DBA takes restrictive contract dispute to OFT

Blue chip fmcg clients are trapping design consultancies in restrictive and potentially unlawful contracts, according to the Design Business Association.

The DBA has already taken the matter to the Office of Fair Trading and the European Union. Informal guidance indicates that contracts restricting consultancies from working on competitors’ business in the future are unlawful.

Up to 50 design consultancies are estimated to be involved. In some cases they face never being allowed to work for their clients’ competitors – in perpetuity. Other clauses allow clients to automatically own all rights to all work and to make design groups solely responsible for issues concerning the implementation of designs.

The DBA cites restrictive contracts as one of the most important issues it has had to address for some time. It has written to a number of consultancies identified as likely to be affected, in an effort to establish the extent of the problem.

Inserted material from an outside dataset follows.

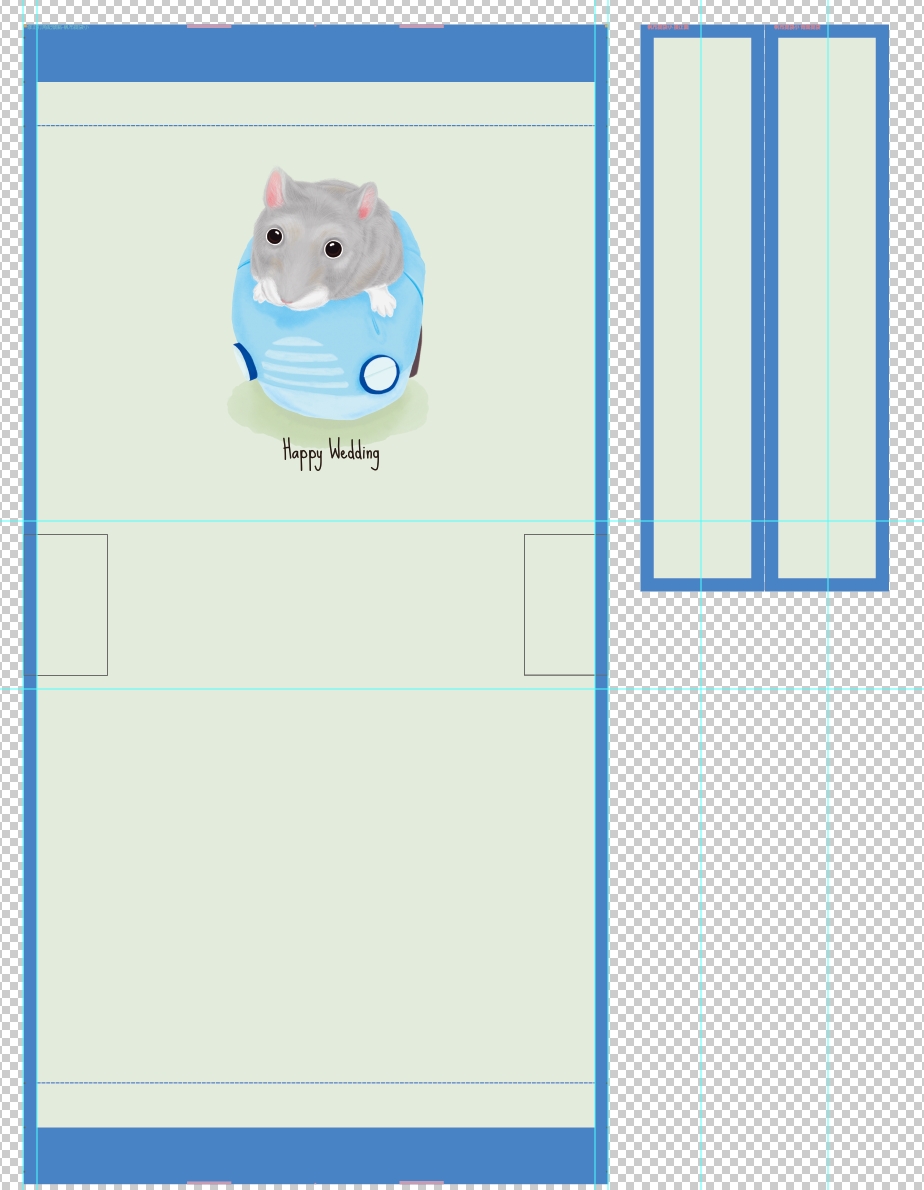
Task: Click the hamster's white paw hanging over the car
Action: [381, 300]
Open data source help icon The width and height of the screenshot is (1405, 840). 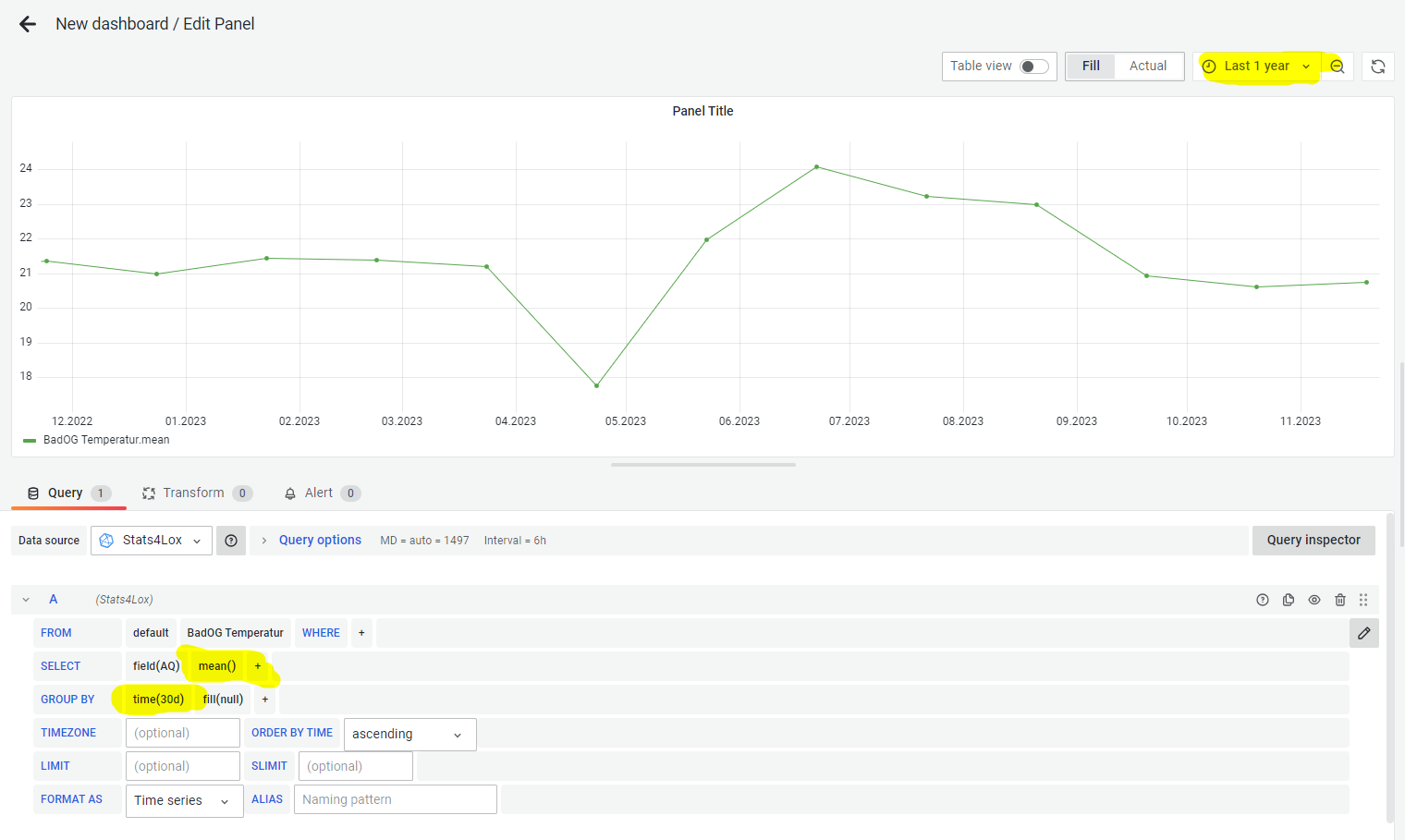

Fmcg clients appear to be the worst offenders.

DBA chief executive Ian Rowland-Hill believes that while each unfair clause has its own implications, the restriction on design consultancies ever being able to work for client competitors raises the most serious questions.

“Design consultancies’ ability to gain experience in selected areas could be restricted because they are unable to work with other companies in a particular field,” says Rowland-Hill. “They should not be put in the position where they have to agree to restrictions that distort competition, nor should they underestimate the seriousness of issues that could land them in court on the wrong end of a plagiarism lawsuit.

“These [contracts] involve significant projects with global businesses and are therefore at the upper end of the fee-income scale,” Rowland-Hill adds.

Global Design Register partner Kate Ancketill says, “It is not unusual for consultancies to sign contracts with a client that prevent them from working with competitors if they are part of a roster or retained, but if this is not the case then this is laughably ridiculous.”

DBA lawyers will have further meetings with the OFT and Directorate General 4 of the European Union once the DBA has established the extent of the problem.

The DBA wants to create a code of practice that “will satisfy the legitimate demands of the client but ensure the competitiveness of the UK design industry”.